Text segment:
Menu Plan for the week of June 7, 2013: Day 3 Recipes

Grilled Chicken Breasts with Mustard Sauce
German Summer Salad
Lettuce Salad with Creamy Dressing

Cooking time:  40 minutes for menu      Cooking schedule: see below for instructions

       The Mustard Sauce adds flavor to the Chicken Breasts - and we like sauces, even in summer. The potato salad is for 2 meals. 

Grilled Chicken Breasts with Mustard Sauce   Preparation and cooking time:  35 minutes
Grilled chicken breasts finished with a warm mustard sauce; a little bit of heat for summer cooking.

2 boneless, skinless chicken breasts
1 cup (8oz, 240ml) chicken stock
1/4 cup (2oz, 60ml) sherry or white wine
2 tbs Dijon-style mustard, divided
1 tsp mustard seed
4 tbs (2oz, 60gr) Greek or plain yogurt
1 tbs olive oil

Combine stock, sherry in a small saucepan and bring to a boil over medium-high heat.  Continue to boil until reduced to about 1/3 cup.  Whisk in 1 tbs Dijon-style mustard, and mustard seeds, reduce heat and simmer 2 minutes.  Remove from heat and allow to cool slightly.  Stir in Greek yogurt.

Directive:
Reproduce the Day 3 menu plan above word for word, from its heading to the final instruction.

Provided material:

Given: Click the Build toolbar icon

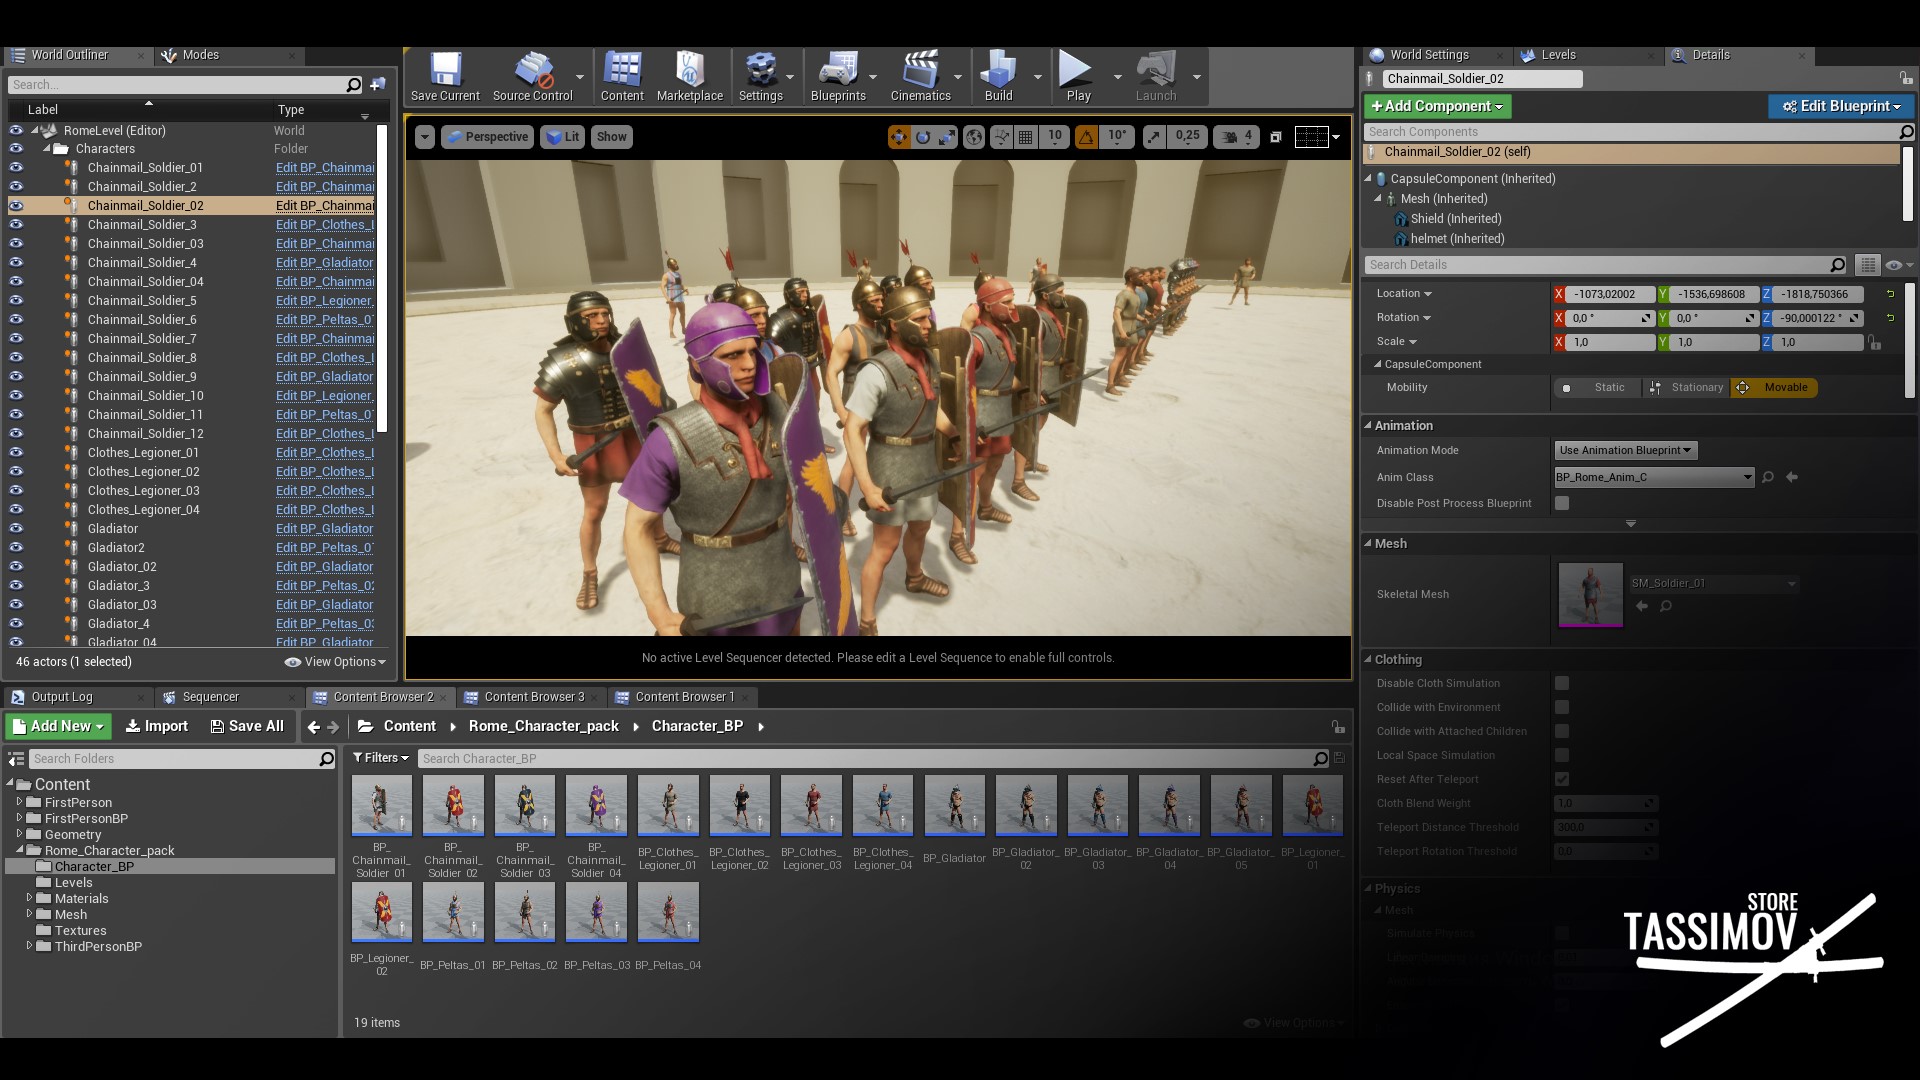Looking at the screenshot, I should [x=998, y=76].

Response below:
Menu Plan for the week of June 7, 2013: Day 3 Recipes

Grilled Chicken Breasts with Mustard Sauce
German Summer Salad
Lettuce Salad with Creamy Dressing

Cooking time:  40 minutes for menu      Cooking schedule: see below for instructions

       The Mustard Sauce adds flavor to the Chicken Breasts - and we like sauces, even in summer. The potato salad is for 2 meals. 

Grilled Chicken Breasts with Mustard Sauce   Preparation and cooking time:  35 minutes
Grilled chicken breasts finished with a warm mustard sauce; a little bit of heat for summer cooking.

2 boneless, skinless chicken breasts
1 cup (8oz, 240ml) chicken stock
1/4 cup (2oz, 60ml) sherry or white wine
2 tbs Dijon-style mustard, divided
1 tsp mustard seed
4 tbs (2oz, 60gr) Greek or plain yogurt
1 tbs olive oil

Combine stock, sherry in a small saucepan and bring to a boil over medium-high heat.  Continue to boil until reduced to about 1/3 cup.  Whisk in 1 tbs Dijon-style mustard, and mustard seeds, reduce heat and simmer 2 minutes.  Remove from heat and allow to cool slightly.  Stir in Greek yogurt.